- [What to work on]:
Give each record below again, without a single difference.

[Items from a data source]
- - -

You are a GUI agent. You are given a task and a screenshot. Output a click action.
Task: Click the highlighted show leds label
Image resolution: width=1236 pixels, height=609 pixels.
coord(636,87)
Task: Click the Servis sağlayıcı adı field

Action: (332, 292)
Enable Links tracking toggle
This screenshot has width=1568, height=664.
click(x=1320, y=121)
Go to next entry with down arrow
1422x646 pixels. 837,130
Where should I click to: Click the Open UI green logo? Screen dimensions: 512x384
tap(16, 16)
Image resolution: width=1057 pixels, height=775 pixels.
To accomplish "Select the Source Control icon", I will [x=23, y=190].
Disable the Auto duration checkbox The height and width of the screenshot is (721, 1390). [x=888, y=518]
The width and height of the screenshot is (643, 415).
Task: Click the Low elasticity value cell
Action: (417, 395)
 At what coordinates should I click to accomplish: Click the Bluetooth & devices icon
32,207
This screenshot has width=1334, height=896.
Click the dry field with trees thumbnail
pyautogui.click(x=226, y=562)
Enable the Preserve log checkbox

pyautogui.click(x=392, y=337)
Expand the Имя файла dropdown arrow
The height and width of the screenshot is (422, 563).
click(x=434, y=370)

- - -

- [Written solution]:
You are a GUI agent. You are given a task and a screenshot. Output a click action.
Task: Click the highlighted show leds label
Image resolution: width=1236 pixels, height=609 pixels.
coord(636,87)
Task: Click the Servis sağlayıcı adı field

Action: (332, 292)
Enable Links tracking toggle
This screenshot has width=1568, height=664.
click(x=1320, y=121)
Go to next entry with down arrow
1422x646 pixels. 837,130
Where should I click to: Click the Open UI green logo? Screen dimensions: 512x384
tap(16, 16)
Image resolution: width=1057 pixels, height=775 pixels.
To accomplish "Select the Source Control icon", I will [x=23, y=190].
Disable the Auto duration checkbox The height and width of the screenshot is (721, 1390). [x=888, y=518]
The width and height of the screenshot is (643, 415).
Task: Click the Low elasticity value cell
Action: (417, 395)
 At what coordinates should I click to accomplish: Click the Bluetooth & devices icon
32,207
This screenshot has width=1334, height=896.
Click the dry field with trees thumbnail
pyautogui.click(x=226, y=562)
Enable the Preserve log checkbox

pyautogui.click(x=392, y=337)
Expand the Имя файла dropdown arrow
The height and width of the screenshot is (422, 563).
click(x=434, y=370)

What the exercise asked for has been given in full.